Calling himself "a retired engineer with too much time on his hands," Pokorny built his wacky "Fruitcake of Mass Destruction" out of parts from a junkyard to join 75 contestants in the 2011 Manitou Springs Great Fruitcake Toss. The annual event celebrates the world's most reviled and underappreciated holiday dessert by challenging contestants to toss, hurl and fling fruitcakes through the air, occasionally obliterating the sugary artillery in the process.

"We wanted to end the tradition of people feeling guilty about throwing away their Christmas fruitcakes," says Michele Carvell, who got the idea for the event in 1996 while serving as director of the Manitou Springs Chamber of Commerce. "I've heard that some people actually like the stuff, but everyone I know throws it away."

Not in Manitou Springs, however. Fruitcakes in the picturesque mountain town are prized ammo, sent on flight paths by bow and arrow, slingshots made from tire tubes, 2,000-pound trebuchets, pneumatic potato guns, 10-foot cannons and water balloon launchers.

Pokorny worked for months on his unique contraption after the heavy-duty spring on the previous year's creation sprung off and knocked down his garage door, preventing him from entering in 2010. "He wasn't taking any chances [this year]," says wife Nancy, 68, about her husband's 2011 entry. "He even staged practice shots into the mountains behind our house. I did worry, though, when that school bus went by."

Pokorny's pneumatic gun, one of 22 devices in his division, captured the distance title at 1,400 feet-which explains why the competition was moved several years earlier from a downtown park to the high school campus on the outskirts of town.

"Every year, the devices kept getting better and the fruitcakes were going farther. Eventually, fruitcake shrapnel was landing on restaurant roofs and people's porches," explains Leslie Lewis, 52, Carvell's successor at the chamber of commerce.

"The fruitcake toss is always evolving," Carvell adds. "We've had fruitcake glamour competitions, ugliest fruitcake. We've played fruitcake football."

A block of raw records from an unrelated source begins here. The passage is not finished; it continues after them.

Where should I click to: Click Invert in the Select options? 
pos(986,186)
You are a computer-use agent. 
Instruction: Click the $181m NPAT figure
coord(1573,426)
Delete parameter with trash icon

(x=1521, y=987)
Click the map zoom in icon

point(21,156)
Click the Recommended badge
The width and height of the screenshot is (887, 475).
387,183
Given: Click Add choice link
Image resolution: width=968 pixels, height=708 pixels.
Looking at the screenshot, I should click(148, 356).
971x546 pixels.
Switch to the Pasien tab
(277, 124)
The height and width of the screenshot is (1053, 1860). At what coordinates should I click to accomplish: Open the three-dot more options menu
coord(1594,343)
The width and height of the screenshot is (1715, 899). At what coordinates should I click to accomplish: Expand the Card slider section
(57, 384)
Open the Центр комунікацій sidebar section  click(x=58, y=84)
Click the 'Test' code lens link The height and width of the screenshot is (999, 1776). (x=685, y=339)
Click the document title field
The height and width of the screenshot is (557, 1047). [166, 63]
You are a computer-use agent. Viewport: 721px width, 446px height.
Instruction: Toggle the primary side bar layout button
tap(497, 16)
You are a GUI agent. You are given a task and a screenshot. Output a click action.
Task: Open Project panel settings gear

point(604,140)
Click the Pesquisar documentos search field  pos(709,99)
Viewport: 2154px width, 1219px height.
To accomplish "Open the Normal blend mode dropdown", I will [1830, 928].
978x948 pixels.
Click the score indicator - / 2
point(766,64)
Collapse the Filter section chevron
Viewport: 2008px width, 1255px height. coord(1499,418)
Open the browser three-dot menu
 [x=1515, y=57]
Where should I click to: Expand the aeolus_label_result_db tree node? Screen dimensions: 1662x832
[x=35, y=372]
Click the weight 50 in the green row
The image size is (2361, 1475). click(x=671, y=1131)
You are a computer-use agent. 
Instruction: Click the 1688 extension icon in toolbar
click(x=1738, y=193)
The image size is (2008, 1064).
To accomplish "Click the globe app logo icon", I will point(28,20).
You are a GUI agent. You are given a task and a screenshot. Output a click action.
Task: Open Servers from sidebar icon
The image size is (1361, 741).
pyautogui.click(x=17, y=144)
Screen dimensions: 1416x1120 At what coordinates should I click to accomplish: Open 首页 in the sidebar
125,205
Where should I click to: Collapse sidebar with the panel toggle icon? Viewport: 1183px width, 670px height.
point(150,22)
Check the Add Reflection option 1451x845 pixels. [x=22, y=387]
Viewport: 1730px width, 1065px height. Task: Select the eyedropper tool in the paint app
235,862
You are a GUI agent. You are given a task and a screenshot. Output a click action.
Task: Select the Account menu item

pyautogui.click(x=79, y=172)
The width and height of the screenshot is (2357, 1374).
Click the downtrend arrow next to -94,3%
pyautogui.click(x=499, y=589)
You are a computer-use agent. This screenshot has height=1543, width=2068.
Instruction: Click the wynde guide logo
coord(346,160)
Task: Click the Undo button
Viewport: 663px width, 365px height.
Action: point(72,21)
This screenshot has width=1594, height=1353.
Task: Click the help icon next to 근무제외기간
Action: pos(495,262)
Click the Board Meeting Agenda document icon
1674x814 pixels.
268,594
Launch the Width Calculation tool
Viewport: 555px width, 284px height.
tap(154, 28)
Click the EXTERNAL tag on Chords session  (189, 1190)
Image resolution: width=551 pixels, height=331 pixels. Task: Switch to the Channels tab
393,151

Held every January, the competition features divisions for tossing, distance, accuracy and catching. Last year's event began with a 16-gun salute in which fruitcakes were shot from potato guns. A choir from King Elementary School in Colorado Springs sang "Everlasting Fruitcake," a funny song about a holiday fruitcake that keeps getting passed along as a gift.

Contestants provide their own fruitcake or can rent one from the chamber of commerce for a dollar. Brothers Jim and Dave Vanderkolk, 46 and 44 respectively, of Woodland Park, Colo., whose trebuchet won flinging honors in the 2-pound division, loaded their fruitcake into the netting from their family's Christmas ham.

Matt Prichard, 20, a physics and engineering major at the University of Colorado in Boulder, propelled fruitcakes with an oversize red and gold catapult made from a boat winch and automobile springs. His dad, Wes, and sister, Emma, wearing plumed Roman helmets, stood in the field trying to catch the artillery with their hands.

The quirky festivities are consistent with the offbeat image of Manitou Springs, which hosts a 250-yard coffin race every Halloween, a Mumbo Jumbo Gumbo Festival during Mardis Gras, and a summertime marathon over Pikes Peak.

The fruitcake toss, however, remains the town's signature event.

"Flinging fruitcakes on a blistery winter day intrigues people from all over the world, but it's really just a way to introduce people to our quaint, charming, funky little Victorian town," says resident Floyd O'Neil, 56.